begin MATERIAL FOR THE TASK

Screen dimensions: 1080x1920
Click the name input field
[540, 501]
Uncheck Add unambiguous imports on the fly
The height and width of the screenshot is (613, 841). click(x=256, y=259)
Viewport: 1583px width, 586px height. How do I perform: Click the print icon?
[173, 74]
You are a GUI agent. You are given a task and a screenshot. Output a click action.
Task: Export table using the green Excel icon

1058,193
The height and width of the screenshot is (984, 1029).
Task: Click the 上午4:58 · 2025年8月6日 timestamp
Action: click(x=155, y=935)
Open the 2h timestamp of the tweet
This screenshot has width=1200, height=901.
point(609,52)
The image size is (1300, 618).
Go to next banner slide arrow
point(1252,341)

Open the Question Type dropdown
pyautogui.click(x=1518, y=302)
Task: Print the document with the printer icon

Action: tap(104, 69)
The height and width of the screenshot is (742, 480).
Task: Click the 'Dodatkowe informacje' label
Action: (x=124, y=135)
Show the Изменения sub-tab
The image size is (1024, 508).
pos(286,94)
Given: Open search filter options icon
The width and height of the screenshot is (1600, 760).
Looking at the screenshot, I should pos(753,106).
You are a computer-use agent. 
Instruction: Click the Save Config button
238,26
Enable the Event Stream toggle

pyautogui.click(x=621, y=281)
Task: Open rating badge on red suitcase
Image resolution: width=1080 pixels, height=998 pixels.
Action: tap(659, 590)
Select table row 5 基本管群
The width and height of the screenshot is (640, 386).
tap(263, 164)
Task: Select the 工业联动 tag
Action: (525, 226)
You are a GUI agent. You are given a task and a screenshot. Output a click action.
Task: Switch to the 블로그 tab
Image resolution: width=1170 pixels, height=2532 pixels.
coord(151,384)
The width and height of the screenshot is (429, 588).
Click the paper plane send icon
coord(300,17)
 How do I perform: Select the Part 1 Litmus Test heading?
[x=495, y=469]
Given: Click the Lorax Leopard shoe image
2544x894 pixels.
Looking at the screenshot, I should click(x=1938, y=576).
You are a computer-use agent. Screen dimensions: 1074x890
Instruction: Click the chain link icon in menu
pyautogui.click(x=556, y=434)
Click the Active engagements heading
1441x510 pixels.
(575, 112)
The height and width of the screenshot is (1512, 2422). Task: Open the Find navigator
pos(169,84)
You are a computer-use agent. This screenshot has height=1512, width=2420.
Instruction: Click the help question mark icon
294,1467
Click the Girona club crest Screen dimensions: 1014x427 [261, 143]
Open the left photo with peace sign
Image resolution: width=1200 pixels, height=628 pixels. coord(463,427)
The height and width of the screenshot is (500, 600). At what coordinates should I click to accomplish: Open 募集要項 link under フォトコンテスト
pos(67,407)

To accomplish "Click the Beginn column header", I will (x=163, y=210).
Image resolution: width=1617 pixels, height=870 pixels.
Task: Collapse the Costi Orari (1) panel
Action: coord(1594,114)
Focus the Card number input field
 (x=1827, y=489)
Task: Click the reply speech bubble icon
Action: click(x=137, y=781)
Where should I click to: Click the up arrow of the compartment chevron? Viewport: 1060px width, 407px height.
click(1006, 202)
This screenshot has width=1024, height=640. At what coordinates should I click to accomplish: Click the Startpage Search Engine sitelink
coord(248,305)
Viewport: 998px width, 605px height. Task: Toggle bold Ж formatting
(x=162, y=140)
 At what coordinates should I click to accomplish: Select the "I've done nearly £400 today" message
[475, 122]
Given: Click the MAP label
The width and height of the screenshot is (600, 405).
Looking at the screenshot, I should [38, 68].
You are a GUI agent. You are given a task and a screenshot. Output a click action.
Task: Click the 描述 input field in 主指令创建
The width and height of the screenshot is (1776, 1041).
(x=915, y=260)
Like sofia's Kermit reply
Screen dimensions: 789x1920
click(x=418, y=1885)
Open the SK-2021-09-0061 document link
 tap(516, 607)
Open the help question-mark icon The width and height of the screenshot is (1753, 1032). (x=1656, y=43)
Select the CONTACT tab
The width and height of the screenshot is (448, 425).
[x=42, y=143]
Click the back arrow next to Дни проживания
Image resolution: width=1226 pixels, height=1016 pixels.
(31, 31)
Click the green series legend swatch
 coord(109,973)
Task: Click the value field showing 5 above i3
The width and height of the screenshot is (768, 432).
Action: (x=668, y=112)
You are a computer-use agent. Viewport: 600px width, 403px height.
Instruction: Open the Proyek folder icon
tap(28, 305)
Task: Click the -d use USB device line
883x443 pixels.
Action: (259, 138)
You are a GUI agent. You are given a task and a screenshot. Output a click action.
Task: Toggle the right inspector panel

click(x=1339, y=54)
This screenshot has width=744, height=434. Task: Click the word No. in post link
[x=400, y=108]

end MATERIAL FOR THE TASK

■ **WHAT THE TASK REQUIRES**: Rewrite the items above, putting "interface agent" in place of every "GUI agent" and leaving everything else unchanged.

■ **CORRECT ANSWER**:
Screen dimensions: 1080x1920
Click the name input field
[540, 501]
Uncheck Add unambiguous imports on the fly
The height and width of the screenshot is (613, 841). click(x=256, y=259)
Viewport: 1583px width, 586px height. How do I perform: Click the print icon?
[173, 74]
You are a interface agent. You are given a task and a screenshot. Output a click action.
Task: Export table using the green Excel icon

1058,193
The height and width of the screenshot is (984, 1029).
Task: Click the 上午4:58 · 2025年8月6日 timestamp
Action: click(x=155, y=935)
Open the 2h timestamp of the tweet
This screenshot has width=1200, height=901.
point(609,52)
The image size is (1300, 618).
Go to next banner slide arrow
point(1252,341)

Open the Question Type dropdown
pyautogui.click(x=1518, y=302)
Task: Print the document with the printer icon

Action: tap(104, 69)
The height and width of the screenshot is (742, 480).
Task: Click the 'Dodatkowe informacje' label
Action: (x=124, y=135)
Show the Изменения sub-tab
The image size is (1024, 508).
pos(286,94)
Given: Open search filter options icon
The width and height of the screenshot is (1600, 760).
Looking at the screenshot, I should pos(753,106).
You are a computer-use agent. 
Instruction: Click the Save Config button
238,26
Enable the Event Stream toggle

pyautogui.click(x=621, y=281)
Task: Open rating badge on red suitcase
Image resolution: width=1080 pixels, height=998 pixels.
Action: tap(659, 590)
Select table row 5 基本管群
The width and height of the screenshot is (640, 386).
tap(263, 164)
Task: Select the 工业联动 tag
Action: (525, 226)
You are a interface agent. You are given a task and a screenshot. Output a click action.
Task: Switch to the 블로그 tab
Image resolution: width=1170 pixels, height=2532 pixels.
coord(151,384)
The width and height of the screenshot is (429, 588).
Click the paper plane send icon
coord(300,17)
 How do I perform: Select the Part 1 Litmus Test heading?
[x=495, y=469]
Given: Click the Lorax Leopard shoe image
2544x894 pixels.
Looking at the screenshot, I should click(x=1938, y=576).
You are a computer-use agent. Screen dimensions: 1074x890
Instruction: Click the chain link icon in menu
pyautogui.click(x=556, y=434)
Click the Active engagements heading
1441x510 pixels.
(575, 112)
The height and width of the screenshot is (1512, 2422). Task: Open the Find navigator
pos(169,84)
You are a computer-use agent. This screenshot has height=1512, width=2420.
Instruction: Click the help question mark icon
294,1467
Click the Girona club crest Screen dimensions: 1014x427 [261, 143]
Open the left photo with peace sign
Image resolution: width=1200 pixels, height=628 pixels. coord(463,427)
The height and width of the screenshot is (500, 600). At what coordinates should I click to accomplish: Open 募集要項 link under フォトコンテスト
pos(67,407)

To accomplish "Click the Beginn column header", I will (x=163, y=210).
Image resolution: width=1617 pixels, height=870 pixels.
Task: Collapse the Costi Orari (1) panel
Action: coord(1594,114)
Focus the Card number input field
 (x=1827, y=489)
Task: Click the reply speech bubble icon
Action: click(x=137, y=781)
Where should I click to: Click the up arrow of the compartment chevron? Viewport: 1060px width, 407px height.
click(1006, 202)
This screenshot has width=1024, height=640. At what coordinates should I click to accomplish: Click the Startpage Search Engine sitelink
coord(248,305)
Viewport: 998px width, 605px height. Task: Toggle bold Ж formatting
(x=162, y=140)
 At what coordinates should I click to accomplish: Select the "I've done nearly £400 today" message
[475, 122]
Given: Click the MAP label
The width and height of the screenshot is (600, 405).
Looking at the screenshot, I should [38, 68].
You are a interface agent. You are given a task and a screenshot. Output a click action.
Task: Click the 描述 input field in 主指令创建
The width and height of the screenshot is (1776, 1041).
(x=915, y=260)
Like sofia's Kermit reply
Screen dimensions: 789x1920
click(x=418, y=1885)
Open the SK-2021-09-0061 document link
 tap(516, 607)
Open the help question-mark icon The width and height of the screenshot is (1753, 1032). (x=1656, y=43)
Select the CONTACT tab
The width and height of the screenshot is (448, 425).
[x=42, y=143]
Click the back arrow next to Дни проживания
Image resolution: width=1226 pixels, height=1016 pixels.
(31, 31)
Click the green series legend swatch
 coord(109,973)
Task: Click the value field showing 5 above i3
The width and height of the screenshot is (768, 432).
Action: (x=668, y=112)
You are a computer-use agent. Viewport: 600px width, 403px height.
Instruction: Open the Proyek folder icon
tap(28, 305)
Task: Click the -d use USB device line
883x443 pixels.
Action: (259, 138)
You are a interface agent. You are given a task and a screenshot. Output a click action.
Task: Toggle the right inspector panel

click(x=1339, y=54)
This screenshot has width=744, height=434. Task: Click the word No. in post link
[x=400, y=108]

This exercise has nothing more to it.